We do our best to look like we got it all under control and have conversations and answer questions from other moms from the weird desire of hiding our true feelings.

We share stories about breastfeeding like we done it all our lives and it comes natural to us all and we feel the need to reassure others that we got it sorted. Our child is latching and feeding and all smiles and giggles. It’s some sort of a sick stigma and we hide under sore nipples, frustrated feeds, newborns not gaining enough weight, tears of helplessness and feelings of failure. WHY? Because we live in a society where we have to strive and we lie to each other through our teeth, secretly knowing that we all fail on one front or the other.

Instagram and all social media is filled with “perfect” motherhood moments that we envy while scrolling down through posts not thinking what hides behind it all.
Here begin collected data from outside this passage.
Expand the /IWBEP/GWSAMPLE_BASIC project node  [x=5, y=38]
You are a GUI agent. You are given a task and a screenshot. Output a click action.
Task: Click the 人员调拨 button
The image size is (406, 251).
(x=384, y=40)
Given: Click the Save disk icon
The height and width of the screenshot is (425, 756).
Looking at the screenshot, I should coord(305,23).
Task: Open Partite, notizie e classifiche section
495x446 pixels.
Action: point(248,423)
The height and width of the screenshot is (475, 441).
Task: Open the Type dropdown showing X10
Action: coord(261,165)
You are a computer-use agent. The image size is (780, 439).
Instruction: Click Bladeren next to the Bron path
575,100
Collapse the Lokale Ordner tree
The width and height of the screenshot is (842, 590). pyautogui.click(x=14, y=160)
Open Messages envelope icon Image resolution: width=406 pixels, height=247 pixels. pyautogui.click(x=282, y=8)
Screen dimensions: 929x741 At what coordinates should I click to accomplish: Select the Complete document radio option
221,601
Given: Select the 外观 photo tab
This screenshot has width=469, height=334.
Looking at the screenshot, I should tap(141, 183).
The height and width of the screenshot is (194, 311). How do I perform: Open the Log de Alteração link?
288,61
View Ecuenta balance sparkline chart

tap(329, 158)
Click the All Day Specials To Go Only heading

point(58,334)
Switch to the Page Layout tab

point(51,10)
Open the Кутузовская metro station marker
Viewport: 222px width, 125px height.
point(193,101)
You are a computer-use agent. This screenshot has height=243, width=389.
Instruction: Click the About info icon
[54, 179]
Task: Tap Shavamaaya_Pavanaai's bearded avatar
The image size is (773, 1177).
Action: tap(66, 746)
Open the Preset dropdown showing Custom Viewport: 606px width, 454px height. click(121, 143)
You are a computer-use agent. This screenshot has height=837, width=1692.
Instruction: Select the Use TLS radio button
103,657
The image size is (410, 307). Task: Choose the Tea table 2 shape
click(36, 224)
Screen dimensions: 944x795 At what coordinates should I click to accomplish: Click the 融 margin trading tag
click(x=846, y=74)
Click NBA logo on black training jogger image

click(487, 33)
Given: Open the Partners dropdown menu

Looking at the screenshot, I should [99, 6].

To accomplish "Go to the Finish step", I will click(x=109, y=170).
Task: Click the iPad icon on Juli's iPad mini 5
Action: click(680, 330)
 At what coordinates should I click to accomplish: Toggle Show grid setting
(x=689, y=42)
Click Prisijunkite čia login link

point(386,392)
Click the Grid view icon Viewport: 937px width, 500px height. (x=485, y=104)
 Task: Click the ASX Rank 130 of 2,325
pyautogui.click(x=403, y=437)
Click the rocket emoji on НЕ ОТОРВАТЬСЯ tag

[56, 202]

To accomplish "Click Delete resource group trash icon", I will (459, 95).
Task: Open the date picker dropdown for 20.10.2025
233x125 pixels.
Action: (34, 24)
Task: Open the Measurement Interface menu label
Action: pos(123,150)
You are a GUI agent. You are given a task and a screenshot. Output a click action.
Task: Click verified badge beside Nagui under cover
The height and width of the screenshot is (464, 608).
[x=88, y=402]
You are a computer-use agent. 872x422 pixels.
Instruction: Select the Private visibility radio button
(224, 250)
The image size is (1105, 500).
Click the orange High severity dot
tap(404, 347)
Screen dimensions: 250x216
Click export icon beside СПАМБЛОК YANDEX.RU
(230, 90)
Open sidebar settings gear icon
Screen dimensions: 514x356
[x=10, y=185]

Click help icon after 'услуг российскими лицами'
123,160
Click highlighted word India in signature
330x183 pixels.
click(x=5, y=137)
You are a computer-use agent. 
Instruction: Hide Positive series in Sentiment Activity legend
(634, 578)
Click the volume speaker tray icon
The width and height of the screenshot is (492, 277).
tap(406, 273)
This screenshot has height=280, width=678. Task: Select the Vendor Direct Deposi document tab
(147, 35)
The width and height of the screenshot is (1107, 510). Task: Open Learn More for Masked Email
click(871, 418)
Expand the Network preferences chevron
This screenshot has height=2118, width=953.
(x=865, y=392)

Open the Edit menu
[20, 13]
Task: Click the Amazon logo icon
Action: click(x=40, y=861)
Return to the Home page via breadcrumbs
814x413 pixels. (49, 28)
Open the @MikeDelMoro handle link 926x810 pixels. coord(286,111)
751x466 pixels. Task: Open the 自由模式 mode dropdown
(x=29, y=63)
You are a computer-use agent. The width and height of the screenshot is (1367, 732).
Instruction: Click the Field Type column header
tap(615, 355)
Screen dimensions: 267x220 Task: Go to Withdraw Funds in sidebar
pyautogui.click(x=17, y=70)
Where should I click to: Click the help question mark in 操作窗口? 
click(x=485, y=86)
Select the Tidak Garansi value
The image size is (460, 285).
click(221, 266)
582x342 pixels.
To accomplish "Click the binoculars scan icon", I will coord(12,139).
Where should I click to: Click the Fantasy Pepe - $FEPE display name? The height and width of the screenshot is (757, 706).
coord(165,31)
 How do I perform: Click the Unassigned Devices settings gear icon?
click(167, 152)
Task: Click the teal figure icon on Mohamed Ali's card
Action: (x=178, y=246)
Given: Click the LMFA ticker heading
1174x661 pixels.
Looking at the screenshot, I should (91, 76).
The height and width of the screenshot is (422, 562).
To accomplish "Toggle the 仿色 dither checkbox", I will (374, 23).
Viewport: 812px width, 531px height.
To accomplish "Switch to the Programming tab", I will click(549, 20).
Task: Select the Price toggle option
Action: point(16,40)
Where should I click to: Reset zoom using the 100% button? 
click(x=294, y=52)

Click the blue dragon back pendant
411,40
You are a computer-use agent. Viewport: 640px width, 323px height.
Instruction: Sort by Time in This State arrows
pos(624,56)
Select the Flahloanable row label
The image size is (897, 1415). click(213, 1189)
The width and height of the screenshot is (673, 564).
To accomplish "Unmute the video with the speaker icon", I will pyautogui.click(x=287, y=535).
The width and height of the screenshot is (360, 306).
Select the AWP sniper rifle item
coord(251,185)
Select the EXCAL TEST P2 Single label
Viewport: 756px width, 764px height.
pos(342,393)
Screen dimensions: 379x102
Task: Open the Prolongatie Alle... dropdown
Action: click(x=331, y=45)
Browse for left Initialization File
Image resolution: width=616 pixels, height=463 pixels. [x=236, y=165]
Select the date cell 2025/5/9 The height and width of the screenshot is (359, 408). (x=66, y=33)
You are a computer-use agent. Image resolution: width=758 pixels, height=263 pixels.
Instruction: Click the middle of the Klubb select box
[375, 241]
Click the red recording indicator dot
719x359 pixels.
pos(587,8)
On the other hand when mothers meet, it all changes. Face to face we all talk the same things:

  1. MAKE FUN OF OUR SITUATION – I did and it felt so amazing. I remember I met a new mom at a mummy and baby yoga class and we hit it off from the first moment. We used to go out for coffee and just laugh out loud about our sleep deprived lives, about how we put the nappy backwards, how we accidentally stole things from the stores because our mummy brains completely forgot about the stuff we put in the pushchair and about how we always forget when was the last time we washed our hair. Talking about funny, awkward and embarrassing things ou children have done helps so much and gives a different perspective to us all.
  2. SHARING EMBARRASSING MOMENTS – God, this was my favourite and my top story still remains the one with the swimming pool. Ruby was about four months old and the coach used to call her little mermaid as she was a natural in the water. I had a perfect #proudmummy moment there that was absolutely ruined the moment she shat while swimming. And yes, her nappy leaked resulting in filling the pool with little pieces of shit. And if this was not enough, my bathing suit was full of it as well. Lesson finished way before its time, they had to empty out the pool and clean it and that was the end of my days in there as I felt so damn ashamed of what my child did. Looking back now, it still brings tears to my eyes laughing about it.
  3. SLEEP PATTERNS – we all have the same wish: for our baby to sleep through the night and if one mom will say her child does we will ask. What did she do? How did she do it? Reality is… babies are so different and some are natural sleepers whereas others are shitty sleepers like mine who slept through the night for the first time when she was one year old and I forgot already what a night sleep is.
  4. WEANING – this was one very touchy subject for me as I felt clueless so I asked everyone I knew how did they start, when, with what? Was it rice? Was it puree? Was it fruits? Truth is we were all just the same and we just shared our experiences and failures and I felt normal. We all talked about how poop changed and I swear I never thought discussing my child’s shitty pants can feel so natural and not disgusting at all.
  5. OUR BIRTH STORY – this actually is one of the first things you talk about with other moms. How was your birth? Was it the way you imagined? Was it natural? Was it quick? How did you manage? And to everyone’s surprise I had to say that I had an amazing experience and my birth story was just beautiful. It was painful and it lasted thirteen hours, I had only gas and air amd my child gave me a second degree tear as she came out with her arm around her neck but somehow I still think this was the most beautiful day of my life.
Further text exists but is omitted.